> [TASK GOAL]:
Lines below containing the word "badge" should be copied out.

> [GIVEN DATA]:
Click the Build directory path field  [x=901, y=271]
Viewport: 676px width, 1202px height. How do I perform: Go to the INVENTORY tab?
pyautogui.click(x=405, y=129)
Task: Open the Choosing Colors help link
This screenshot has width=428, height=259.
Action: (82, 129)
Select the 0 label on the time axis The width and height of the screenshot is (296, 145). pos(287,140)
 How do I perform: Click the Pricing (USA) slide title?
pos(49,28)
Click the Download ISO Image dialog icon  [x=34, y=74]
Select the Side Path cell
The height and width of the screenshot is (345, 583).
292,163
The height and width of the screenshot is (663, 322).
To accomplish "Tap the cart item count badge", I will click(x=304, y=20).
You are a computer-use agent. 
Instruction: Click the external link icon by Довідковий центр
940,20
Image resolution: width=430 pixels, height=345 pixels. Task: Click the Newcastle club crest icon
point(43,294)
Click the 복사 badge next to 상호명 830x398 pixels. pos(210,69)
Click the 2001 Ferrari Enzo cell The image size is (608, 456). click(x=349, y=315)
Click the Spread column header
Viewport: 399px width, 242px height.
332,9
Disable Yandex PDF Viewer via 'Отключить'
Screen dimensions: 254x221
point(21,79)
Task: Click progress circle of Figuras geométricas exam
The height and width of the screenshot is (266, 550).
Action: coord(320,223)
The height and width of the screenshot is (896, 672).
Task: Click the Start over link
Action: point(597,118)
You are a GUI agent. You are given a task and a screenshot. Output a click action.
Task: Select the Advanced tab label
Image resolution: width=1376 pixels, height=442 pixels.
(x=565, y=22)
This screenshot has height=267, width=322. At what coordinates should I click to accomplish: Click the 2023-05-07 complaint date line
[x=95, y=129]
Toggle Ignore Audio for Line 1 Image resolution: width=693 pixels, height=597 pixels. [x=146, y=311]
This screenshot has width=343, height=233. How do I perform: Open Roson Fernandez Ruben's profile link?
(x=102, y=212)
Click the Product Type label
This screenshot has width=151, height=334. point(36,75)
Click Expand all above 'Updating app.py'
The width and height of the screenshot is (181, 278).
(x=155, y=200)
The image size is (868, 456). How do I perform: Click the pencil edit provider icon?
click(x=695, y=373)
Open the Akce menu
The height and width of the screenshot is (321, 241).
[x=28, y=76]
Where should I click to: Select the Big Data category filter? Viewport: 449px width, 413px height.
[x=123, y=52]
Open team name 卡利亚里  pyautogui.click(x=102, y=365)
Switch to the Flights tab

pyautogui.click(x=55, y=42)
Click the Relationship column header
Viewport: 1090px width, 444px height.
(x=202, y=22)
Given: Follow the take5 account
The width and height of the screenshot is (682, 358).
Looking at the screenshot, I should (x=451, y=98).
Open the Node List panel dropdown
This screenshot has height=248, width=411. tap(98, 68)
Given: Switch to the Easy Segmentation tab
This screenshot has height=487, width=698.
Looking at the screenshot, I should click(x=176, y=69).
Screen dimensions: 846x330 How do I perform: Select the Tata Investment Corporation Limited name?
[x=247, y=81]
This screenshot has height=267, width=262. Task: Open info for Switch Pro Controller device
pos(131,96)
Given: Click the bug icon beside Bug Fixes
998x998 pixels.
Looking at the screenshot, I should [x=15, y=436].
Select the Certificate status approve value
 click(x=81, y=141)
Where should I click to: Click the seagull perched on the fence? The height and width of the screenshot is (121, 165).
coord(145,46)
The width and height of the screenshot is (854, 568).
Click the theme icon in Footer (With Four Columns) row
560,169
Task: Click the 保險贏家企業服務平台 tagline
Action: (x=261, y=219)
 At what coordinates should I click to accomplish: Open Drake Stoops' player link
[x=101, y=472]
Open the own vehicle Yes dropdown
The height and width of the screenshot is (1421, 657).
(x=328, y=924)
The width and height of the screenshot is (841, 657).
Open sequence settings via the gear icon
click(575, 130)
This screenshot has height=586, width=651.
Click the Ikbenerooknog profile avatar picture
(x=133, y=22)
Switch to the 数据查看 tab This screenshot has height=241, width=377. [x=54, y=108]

> [ANSWER TO THE EXERCISE]:
To accomplish "Tap the cart item count badge", I will click(x=304, y=20).
Click the 복사 badge next to 상호명 830x398 pixels. pos(210,69)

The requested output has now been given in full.